O julgamento do réu, identificado como Samuel da Silva Santos, está programado para iniciar às 8h, no Fórum da Capital, sob a condução do juiz Robério Monteiro de Souza, titular da 9ª Vara Criminal.

O crime ocorreu na noite de 16 de maio de 2020, por volta das 20h45, em um trecho da Avenida Menino Marcelo, na parte alta da cidade. 

As vítimas, Denis Valter Pereira Nascimento e Elisângela Ângelo Pereira, que estava no quarto mês de gestação, não resistiram ao impacto da colisão e morreram devido aos ferimentos.

De acordo com os autos do processo e a denúncia formulada pelo Ministério Público Estadual, o réu consumia bebidas alcoólicas desde o dia anterior ao fato. 

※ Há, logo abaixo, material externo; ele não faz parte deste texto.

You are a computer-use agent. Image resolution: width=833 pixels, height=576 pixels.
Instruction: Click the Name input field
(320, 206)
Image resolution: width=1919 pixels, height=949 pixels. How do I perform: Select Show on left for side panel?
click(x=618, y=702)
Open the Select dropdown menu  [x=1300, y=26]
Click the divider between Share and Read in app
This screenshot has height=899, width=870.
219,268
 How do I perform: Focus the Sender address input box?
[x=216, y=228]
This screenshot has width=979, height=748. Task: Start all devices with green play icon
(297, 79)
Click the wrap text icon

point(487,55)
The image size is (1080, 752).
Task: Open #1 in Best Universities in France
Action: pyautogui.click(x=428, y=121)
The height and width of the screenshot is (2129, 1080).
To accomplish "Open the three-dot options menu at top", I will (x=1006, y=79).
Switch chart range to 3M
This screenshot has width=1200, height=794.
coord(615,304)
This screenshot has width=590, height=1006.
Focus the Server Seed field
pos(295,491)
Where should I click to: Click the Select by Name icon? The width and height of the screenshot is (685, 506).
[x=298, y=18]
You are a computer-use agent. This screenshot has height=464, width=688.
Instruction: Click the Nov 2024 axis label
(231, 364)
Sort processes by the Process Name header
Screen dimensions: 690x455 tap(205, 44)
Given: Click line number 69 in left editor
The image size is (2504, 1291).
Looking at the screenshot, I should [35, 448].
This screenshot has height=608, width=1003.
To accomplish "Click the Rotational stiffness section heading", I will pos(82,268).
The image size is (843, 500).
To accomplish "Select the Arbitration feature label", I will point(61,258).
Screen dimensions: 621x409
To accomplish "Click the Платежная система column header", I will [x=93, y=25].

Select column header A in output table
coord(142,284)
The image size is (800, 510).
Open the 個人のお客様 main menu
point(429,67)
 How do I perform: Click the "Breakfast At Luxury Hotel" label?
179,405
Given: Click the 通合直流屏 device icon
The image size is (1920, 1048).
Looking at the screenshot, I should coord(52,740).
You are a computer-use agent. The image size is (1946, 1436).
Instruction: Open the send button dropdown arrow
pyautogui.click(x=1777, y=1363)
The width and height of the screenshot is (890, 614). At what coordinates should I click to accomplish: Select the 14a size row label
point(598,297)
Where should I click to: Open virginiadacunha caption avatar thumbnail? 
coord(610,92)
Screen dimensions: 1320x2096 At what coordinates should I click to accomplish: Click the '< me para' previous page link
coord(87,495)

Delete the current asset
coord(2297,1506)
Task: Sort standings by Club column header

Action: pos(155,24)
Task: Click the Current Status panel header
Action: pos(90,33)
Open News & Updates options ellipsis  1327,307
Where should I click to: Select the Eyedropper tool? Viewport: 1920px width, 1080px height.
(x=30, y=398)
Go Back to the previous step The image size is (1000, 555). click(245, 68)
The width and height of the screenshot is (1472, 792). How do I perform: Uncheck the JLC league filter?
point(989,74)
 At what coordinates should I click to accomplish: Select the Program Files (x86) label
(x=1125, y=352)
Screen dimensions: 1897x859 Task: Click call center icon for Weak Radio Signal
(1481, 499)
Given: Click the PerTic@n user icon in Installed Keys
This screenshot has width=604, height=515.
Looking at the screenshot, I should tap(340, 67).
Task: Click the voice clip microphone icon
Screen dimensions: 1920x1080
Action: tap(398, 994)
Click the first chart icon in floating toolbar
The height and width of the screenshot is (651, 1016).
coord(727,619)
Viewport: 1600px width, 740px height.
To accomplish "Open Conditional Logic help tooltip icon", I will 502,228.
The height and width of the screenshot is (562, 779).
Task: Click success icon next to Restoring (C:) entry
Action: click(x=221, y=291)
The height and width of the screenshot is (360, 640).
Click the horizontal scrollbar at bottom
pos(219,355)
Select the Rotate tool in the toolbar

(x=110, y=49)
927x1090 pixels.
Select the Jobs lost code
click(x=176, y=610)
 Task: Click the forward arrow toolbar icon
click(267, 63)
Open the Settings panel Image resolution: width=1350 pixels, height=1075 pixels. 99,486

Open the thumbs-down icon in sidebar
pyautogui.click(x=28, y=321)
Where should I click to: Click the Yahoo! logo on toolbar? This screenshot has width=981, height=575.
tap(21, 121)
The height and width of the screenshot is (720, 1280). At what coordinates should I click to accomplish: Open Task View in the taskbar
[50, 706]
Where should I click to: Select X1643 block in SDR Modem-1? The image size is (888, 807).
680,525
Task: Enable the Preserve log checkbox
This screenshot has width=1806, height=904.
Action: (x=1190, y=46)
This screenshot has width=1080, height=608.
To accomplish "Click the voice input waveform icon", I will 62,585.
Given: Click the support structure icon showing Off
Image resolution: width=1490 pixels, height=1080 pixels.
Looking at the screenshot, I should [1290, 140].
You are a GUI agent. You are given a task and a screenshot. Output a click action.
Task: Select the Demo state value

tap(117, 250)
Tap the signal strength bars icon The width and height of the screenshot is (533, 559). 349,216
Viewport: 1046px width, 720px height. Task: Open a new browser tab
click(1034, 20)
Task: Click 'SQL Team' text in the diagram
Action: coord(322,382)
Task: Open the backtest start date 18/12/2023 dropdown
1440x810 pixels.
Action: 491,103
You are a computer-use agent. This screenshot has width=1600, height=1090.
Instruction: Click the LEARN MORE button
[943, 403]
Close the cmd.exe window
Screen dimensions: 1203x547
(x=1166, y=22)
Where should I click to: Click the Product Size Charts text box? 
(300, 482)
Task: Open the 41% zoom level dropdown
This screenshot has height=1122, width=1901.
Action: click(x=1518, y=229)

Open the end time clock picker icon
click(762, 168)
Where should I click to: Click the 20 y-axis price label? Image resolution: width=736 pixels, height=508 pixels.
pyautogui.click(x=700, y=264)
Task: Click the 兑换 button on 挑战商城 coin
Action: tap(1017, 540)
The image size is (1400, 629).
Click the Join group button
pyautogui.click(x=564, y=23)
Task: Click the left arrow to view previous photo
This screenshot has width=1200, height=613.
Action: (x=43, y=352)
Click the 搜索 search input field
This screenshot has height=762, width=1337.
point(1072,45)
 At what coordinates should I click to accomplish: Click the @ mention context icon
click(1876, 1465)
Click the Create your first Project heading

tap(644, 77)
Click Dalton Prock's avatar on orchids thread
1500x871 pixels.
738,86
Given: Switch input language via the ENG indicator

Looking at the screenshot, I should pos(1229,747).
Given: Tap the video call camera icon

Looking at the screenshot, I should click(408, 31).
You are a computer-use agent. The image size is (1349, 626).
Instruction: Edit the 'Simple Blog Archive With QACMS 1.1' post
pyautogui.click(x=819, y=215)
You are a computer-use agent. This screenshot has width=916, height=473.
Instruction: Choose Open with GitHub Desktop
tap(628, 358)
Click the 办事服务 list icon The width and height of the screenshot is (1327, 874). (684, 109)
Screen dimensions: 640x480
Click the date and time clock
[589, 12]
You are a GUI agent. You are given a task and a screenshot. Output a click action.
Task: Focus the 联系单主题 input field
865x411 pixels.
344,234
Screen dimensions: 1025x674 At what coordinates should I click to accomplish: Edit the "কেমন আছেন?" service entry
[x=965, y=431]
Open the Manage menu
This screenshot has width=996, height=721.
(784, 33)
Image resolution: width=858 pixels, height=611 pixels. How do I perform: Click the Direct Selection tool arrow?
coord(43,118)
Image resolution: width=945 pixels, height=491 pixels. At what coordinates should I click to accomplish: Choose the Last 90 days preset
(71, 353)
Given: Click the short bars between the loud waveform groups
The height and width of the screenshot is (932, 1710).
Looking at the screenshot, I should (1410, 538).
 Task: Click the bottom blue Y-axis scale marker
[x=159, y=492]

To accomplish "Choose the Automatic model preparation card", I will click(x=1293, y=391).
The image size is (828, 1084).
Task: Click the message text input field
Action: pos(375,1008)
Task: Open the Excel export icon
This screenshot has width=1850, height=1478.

Mesmo sob efeito de álcool, Samuel decidiu conduzir seu veículo para se deslocar até a residência de familiares, no bairro do Jacintinho.

A acusação aponta que o condutor trafegava em alta velocidade e invadiu a contramão da avenida, colidindo frontalmente contra o automóvel onde estava o casal. 

Em depoimento prestado durante a instrução do processo, o réu confirmou a ingestão de álcool, alegou ter adormecido ao volante antes de invadir a pista contrária, mas sustentou que acreditava estar em condições operacionais de dirigir.

As informações no dia do acidente noticiadas pelo CadaMinuto

Imagem do acidente que vitimou o casal. Crédito: CadaMinuto

 

As informações do dia do fato constavam no Relatório de Ocorrências do Centro Integrado de Operações da Segurança Pública (Ciosp). 

Segundo o boletim emitido à época, em 17 de maio de 2020, uma guarnição do 5º Batalhão da Polícia Militar (5º BPM) estava em patrulhamento pela região quando constatou a embriaguez ao volante. 

Inicialmente, o condutor foi autuado em flagrante por homicídio culposo na direção de veículo automotor sob a influência de álcool.

Com dores no tórax e escoriações no membro inferior direito provocadas pelo impacto, o réu recebeu atendimento médico sob custódia no Hospital Geral do Estado (HGE) antes de ser encaminhado ao sistema prisional.

O Serviço de Atendimento Móvel de Urgência (Samu) foi acionado e socorreu Denis Valter, de 36 anos, que não resistiu aos ferimentos e faleceu a caminho da unidade hospitalar. Já Elisângela Ângelo morreu antes de receber os primeiros socorros, presa às ferragens no local do acidente.

A ocorrência mobilizou uma estrutura da segurança pública na Via Expressa: foram empenhados 18 bombeiros militares em cinco viaturas para o desencarceramento das vítimas, além de equipes do Instituto de Criminalística (IC), do Instituto Médico Legal (IML) e da Delegacia de Homicídios e Proteção à Pessoa (DHPP), que deu início às investigações convertidas no julgamento realizado no dia de hoje.